Selon le cinéaste, « le Cameroun n’a pas besoin d’un sauveur. Il a besoin de stratégies capables de contourner les blocages »
En cette année électorale, il est essentiel de poser les vraies questions. Quelles chances la politique a-t-elle de transformer le système actuel ? Quelles sont les véritables chances de transformation du Cameroun face à un système verrouillé qui neutralise toute opposition ? Est-il possible de créer une alternative viable, même si la bataille pour la prise de pouvoir semble perdue d’avance ?
Il faut d’abord reconnaître une réalité fondamentale : au Cameroun, la majorité de la population est piégée entre trois dynamiques: la dépendance à l’administration publique, perçue comme l’unique ascenseur social et principal pourvoyeur de revenus sécurisés, le petit commerce de survie, où chacun tente de s’en sortir dans une économie informelle et un capitalisme de distribution qui profite principalement aux multinationales, rendant les Camerounais simples intermédiaires d’une richesse qu’ils ne contrôlent pas.

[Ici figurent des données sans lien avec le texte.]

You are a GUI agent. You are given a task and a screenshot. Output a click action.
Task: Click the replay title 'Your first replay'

Dans ce contexte, toute ambition de transformation politique se heurte à une vérité brutale : le système actuel verrouille toute possibilité de changement structurel. Pourtant, l’histoire montre que les vraies révolutions ne naissent pas des discours, mais de la mise en place d’alternatives fonctionnelles qui rendent l’ancien système obsolète.
Le financement est souvent présenté comme l’obstacle majeur au changement. Pourtant, l’argent circule déjà abondamment au Cameroun, notamment à travers des canaux informels entre les cotisations, l’informel qui crée la majorité des emplois et les western union de la diaspora qui se chiffrent en milliards. Une stratégie de transformation pourrait consister à rediriger ces flux financiers vers des initiatives indépendantes du système en place capables de concurrencer l’Etat et les multinationales qui tiennent tout actuellement.

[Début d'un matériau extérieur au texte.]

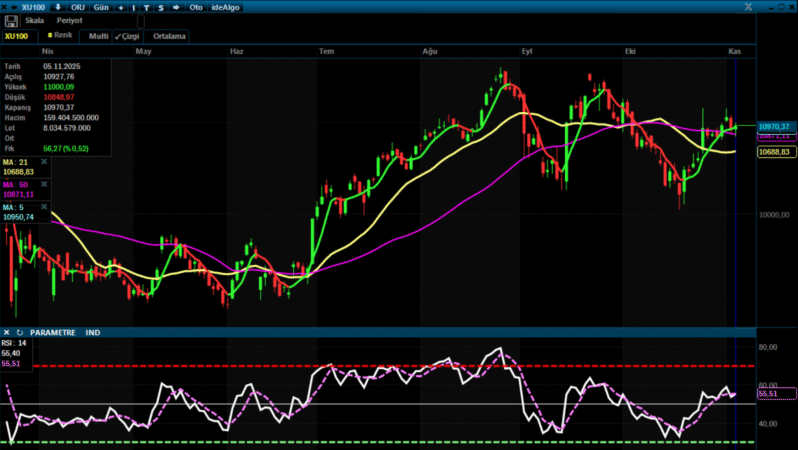Open the Skala scale dropdown

35,20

Nous savons désormais qu’on ne transforme pas un pays par décret. Nous constatons aussi la peur des Camerounais d’affronter frontalement le système, sous peine de répression. Une approche pourrait être celle du cheval de Troie : faire croire qu’on participe au système tout en le vidant progressivement de sa substance.
Prenons la fonction publique, qui continue de faire rêver les jeunes camerounais parce qu’elle offre un statut et une sécurité financière, même minime. Plutôt que de combattre ce rêve, ne faudrait-il pas l’exploiter pour créer un modèle parallèle ?
Actuellement, le petit commerce camerounais de la débrouille alimente surtout les multinationales. Un vendeur de pièces détachées ou un moto-taximan enrichit bien plus les fabricants de motos et les pétroliers étrangers que sa propre communauté. Même leurs accidents font vivre les produits pharmaceutiques importés!!
Un principe fondamental de toute révolution est d’amener le système à financer lui-même sa destruction. Est-il envisageable d’exploiter les failles du système pour qu’il finance lui-même sa propre disparition ? L’histoire montre que les vraies transformations ne viennent pas des gouvernements, mais des expériences locales qui finissent par supplanter le système en place. Se lancer en politique sans un modèle alternatif déjà actif sur le terrain, ne mène-t-il pas simplement à reproduire le système existant ? Et si le véritable levier de transformation n’était ni dans l’opposition politique ni dans la conquête du pouvoir, mais dans la création de structures autonomes capables de détourner progressivement l’énergie du pays du système actuel ?
La question est donc simple : comment canaliser l’énergie de la débrouille et de l’informel ambiant, qui profite aujourd’hui aux multinationales et à l’État, vers des modèles qui produisent enfin le changement dont nous rêvons tous ? Et surtout, comment éviter que la politique ne devienne un frein à cette transformation, en enfermant l’imagination dans les logiques institutionnelles existantes ?
Le Cameroun n’a pas besoin d’un sauveur. Il a besoin de stratégies capables de contourner les blocages, de détourner les flux et de redonner du pouvoir aux citoyens, sans attendre que le système tombe de lui-même.